I have an elasticsearch that works but it is really too large, it gives me too many results on terms that have nothing to do with it. I'm looking for a way to refine these results.
On a sample of fake text when I search for the term music, the terms that come out in highlights are :
must, much, alice, inside, patriotic, noticed
I think that the ngram doesn't help me but I think I really need it to have a better search.

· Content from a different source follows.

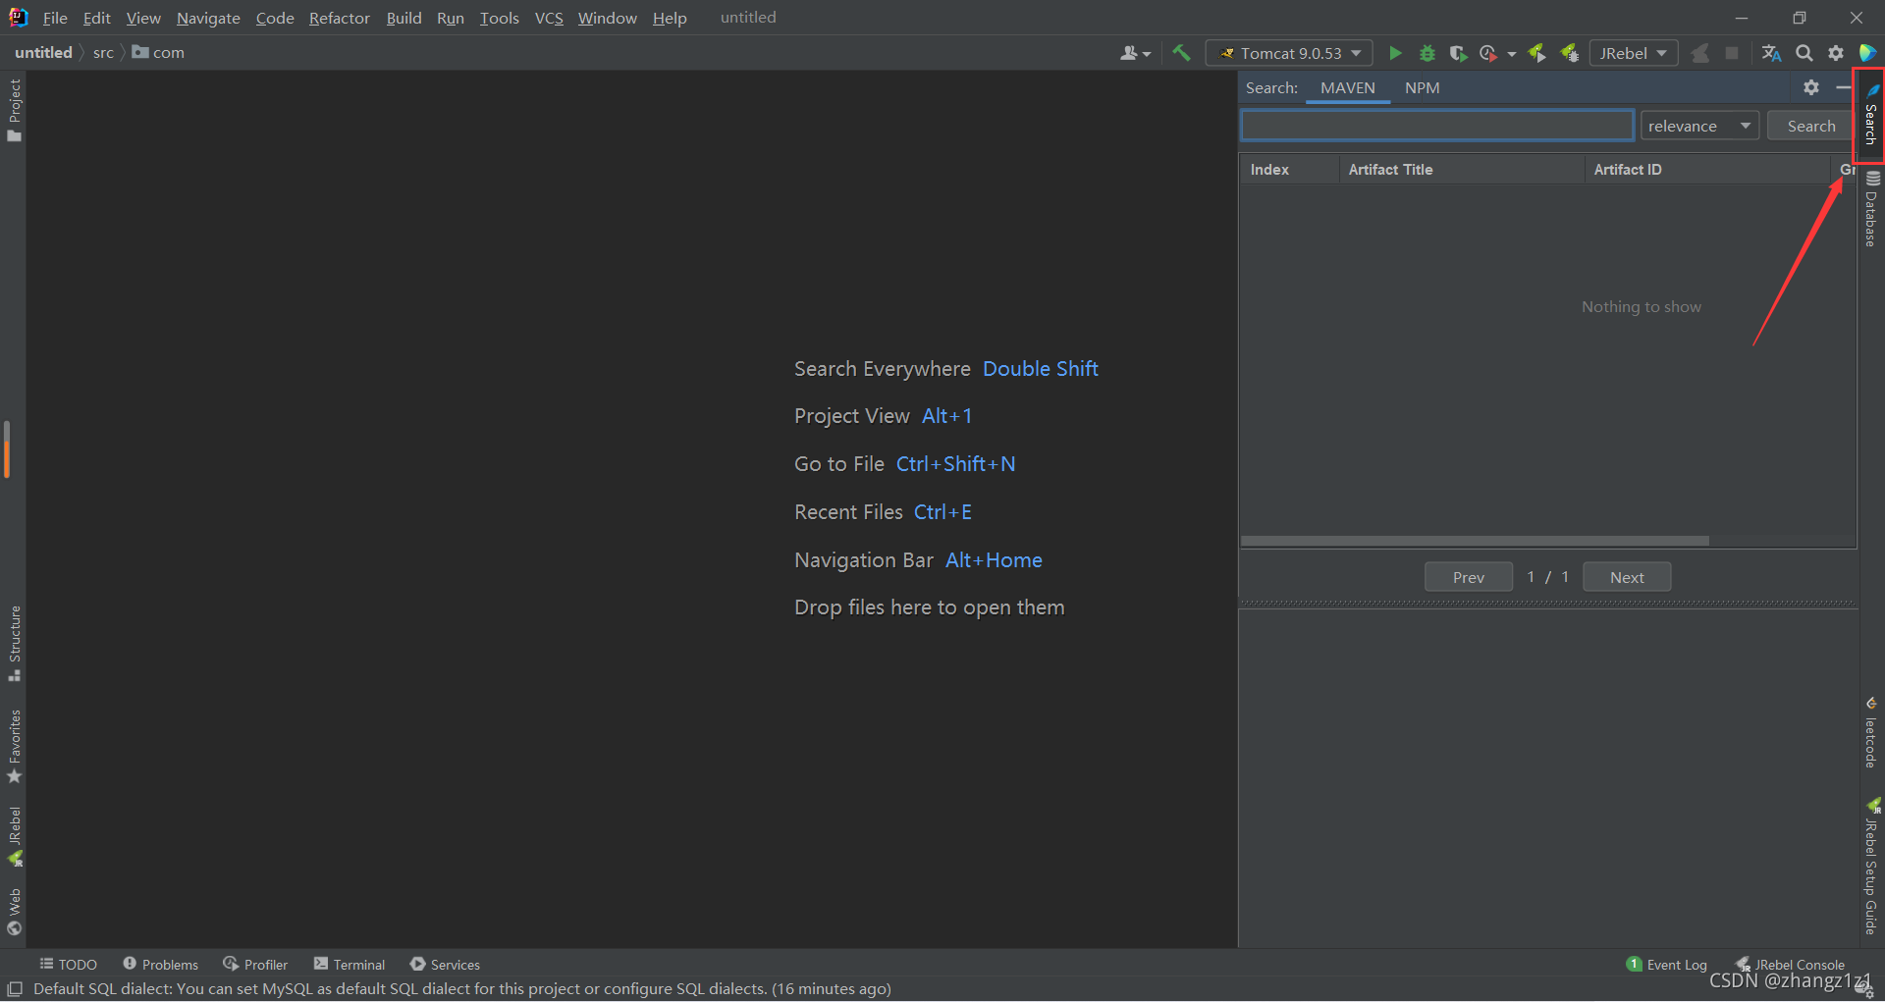Click the Next page button
Image resolution: width=1885 pixels, height=1002 pixels.
[x=1626, y=577]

Here is my configuration :
{
"number_of_shards": 1,
"number_of_replicas": 0,
"analysis": {
"analyzer": {
"default": {
"type": "custom",
"tokenizer": "standard",
"filter": ["lowercase", "mySnowball", "myNgram"]
},
"default_search": {
"type": "custom",
"tokenizer": "standard",
"filter": ["standard", "lowercase", "mySnowball", "myNgram"]
}
},
"filter": {
"mySnowball": {
"type": "snowball",
"language": "English"
},
"myNgram": {
"type": "ngram",
"min_gram": 2,
"max_gram": 6
}
}
}
}
Here is my request :
{
"query": {
"bool": {
"should": [{
"match": {
"content": "music"
}
}, {
"match": {
"url": "music"
}
}, {
"match": {
"h1": "music"
}
}, {
"match": {
"h2": "music"
}
}
],
"minimum_should_match": 1
}
},
"min_score": 8
}
My document is quite simple :
content => text,
url => text,
h1 => text,
h2 => text,
And the mapping too:
$configMapping = [
'content' => ['type' => 'text', 'boost' => 6],
'url' => ['type' => 'text', 'boost' => 6],
'h1' => ['type' => 'text', 'boost' => 9],
'h2' => ['type' => 'text', 'boost' => 7]
]
I welcome any modification that will allow me to obtain only consistent results.
As you said yourself, analyzing with 'ngram' is the reason you get all these unrelated results.
In all the results you get, you can see the token (2 characters token, as the minimum of your n-gram) that matched the query term 'music': must, much, alice, inside, patriotic, noticed
Start by removing this filter from your analyzer and keep on tuning the results from there.